The fly was now perpetually overhead in an unceasing attack. Myra sheltered Zoey as best as she could as they headed to shore. The fly was so close that Myra could hear it buzzing,  its wings humming like a tiny, evil robotic drone. It weaved in tighter patterns, evading angry limbs with mechanical precision. It stayed with them even as they fled, and in a rush of aggression it zoomed in and alighted on Zoey’s shoulder. Now that it was finally still, Myra saw its fat fuzzy body, its iridescent green eyes, and the filaments of its legs crawling on Zoey’s bare skin. Myra reached out to brush it away. But before she did, Zoey let out a panicked scream as she hitched her shoulder up and brought her head down sideways. She crushed the fly between her shoulder and her cheek.

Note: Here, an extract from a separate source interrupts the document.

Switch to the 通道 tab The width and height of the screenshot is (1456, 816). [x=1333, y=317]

For a split second it seemed like a victory. Zoey lifted her head and the flattened fly fell away, dead, into the water. But then she was screaming and clutching at her shoulder. Myra maneuvered the writhing girl the last stretch to shore. They fell together in a heap on the beach.

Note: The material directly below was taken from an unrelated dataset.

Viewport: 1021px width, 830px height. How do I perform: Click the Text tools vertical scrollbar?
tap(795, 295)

With tears streaming down her cheeks, Zoey lifted her hand away from her shoulder and twisted her neck to assess herself. Myra peered down to inspect her too. They were both surprised to find Zoey’s shoulder unharmed, except for a red smear of blood. But when Zoey tilted her head up to meet Myra’s intent gaze, Myra saw the swelling welt on Zoey’s cheek. The skin was pink and raised in a puffy ring.

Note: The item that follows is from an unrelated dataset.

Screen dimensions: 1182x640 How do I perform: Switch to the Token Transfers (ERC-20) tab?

Zoey watched the horror spread across Myra’s expression.“What?” she said fearfully. She saw Myra’s gaze flicker down to her cheek, and she pressed a hand to her face. She palpated the swollen skin. “Make it go away,” she whimpered.
Myra cringed. “How does it feel?” she asked.
Zoey grimaced. “Burning hot,” she said. “And tight, like a stretched-out balloon.” She kept touching it, pushing at it with her fingers, running her fingertips along the edge of the puffiness, and then starting to scratch at it.
Myra gently took Zoey’s wrist and lowered her arm. “Try not to touch it, okay?” she said.
“Okay,” Zoey said. She squeezed her hands together in her lap, but her lips puckered and she said, “It itches.”
“I know.”
Now that Zoey was out of the water, the swimming kids had lost interest in her plight and returned to playing. But the group on land made their way over to the afflicted duo. Myra swore under her breath and then hoped Zoey hadn’t heard.
When Alex sauntered up, she said, “Watch the swimmers, would you?”
“Sure, I will,” he said. He eyed Zoey’s cheek and said, “Bee sting?”
“Horsefly,” she corrected. She stood, brushing the sand from her backside, stared straight into his calm blue eyes, and hissed, “Just don’t let anyone drown.”
He blinked slowly and nodded in contemplation. “Okay.”
She helped Zoey up to her feet and told the twins, who were standing in Alex’s shadow, “Come up to camp with me, please.”
Zoey squeezed Myra’s fingers in one hand and pressed her other hand to her face. They tramped up the hill with Cassie and Percy, a motley procession of injury and misfortune.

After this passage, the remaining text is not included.